**READING TEXT**
==*==
# Dealer's Actual Cost = ( Invoice Price - Factory To Dealer Incentives - Factory Holdb



## DVDA (Nov 24, 2008)

I found this formula on a New Car Buying Guide and I was wondering if anyone knows the Factory Dealer Incentives & Factory Holdback for 135i?

Thank you


----------



## SeaTown (Nov 9, 2006)

No incentives no holdback.

You can get an additional $750 towards your lease though....

Or 2.9% financing.


----------



## DVDA (Nov 24, 2008)

That is currently...does this change or BMW never does holdback & Dealer incentives?

I know where to find BMW to Customer Incentives, but not BMW to Dealer Incentives


----------



## Elias (Jun 26, 2005)

DVDA said:


> That is currently...does this change or BMW never does holdback & Dealer incentives?
> 
> I know where to find BMW to Customer Incentives, but not BMW to Dealer Incentives


There might be a reason why you can't find BMW to Dealer incentives.


----------



## mclaren (Jan 5, 2005)

BMW to dealer incentives are known as trunk monkeys on this forum. That came from trunk money. There aren't any on the 135i now. BMW does not have a holdback system, they use customer satisfaction surveys instead. Edmunds has information about manufacturer to dealer incentives for all makes.
==*==
**DATA SHOWN**
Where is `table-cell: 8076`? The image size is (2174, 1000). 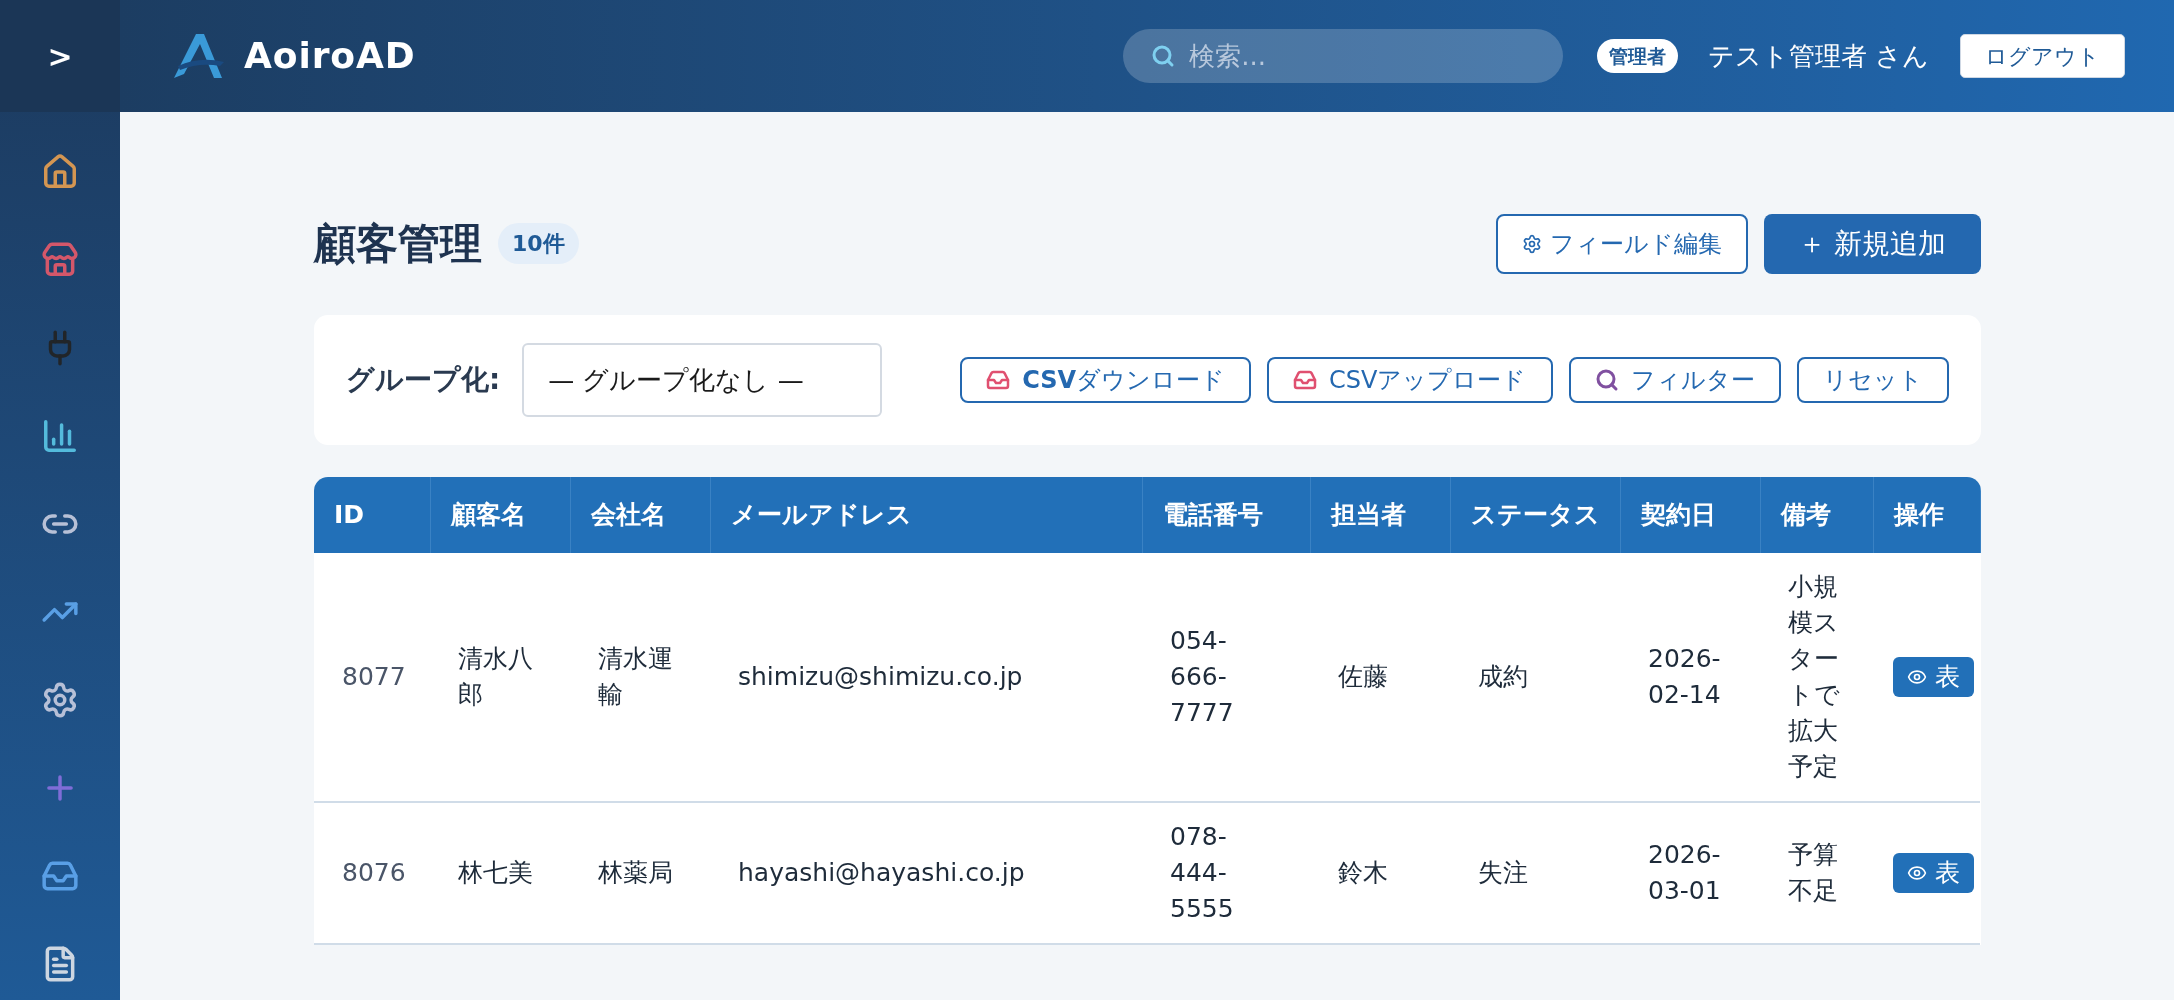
==*==
**INSTRUCTION A**
In the forum thread, which distinct usernames have posts? List each once.
**INSTRUCTION B**
Could you copy the forum thread's wording from "I found this" to "your lease though...."?
**INSTRUCTION C**
Answer these questions about the forum thread:
(i) According to SeaTown, how much extra can be put toward a lease?
(ii) What name does this forum use for BMW to dealer incentives?
(iii) What does BMW use instead of a holdback system?

**REPLY A**
DVDA, SeaTown, Elias, mclaren

**REPLY B**
I found this formula on a New Car Buying Guide and I was wondering if anyone knows the Factory Dealer Incentives & Factory Holdback for 135i?

Thank you


----------



## SeaTown (Nov 9, 2006)

No incentives no holdback.

You can get an additional $750 towards your lease though....

**REPLY C**
(i) $750
(ii) Trunk monkeys
(iii) Customer satisfaction surveys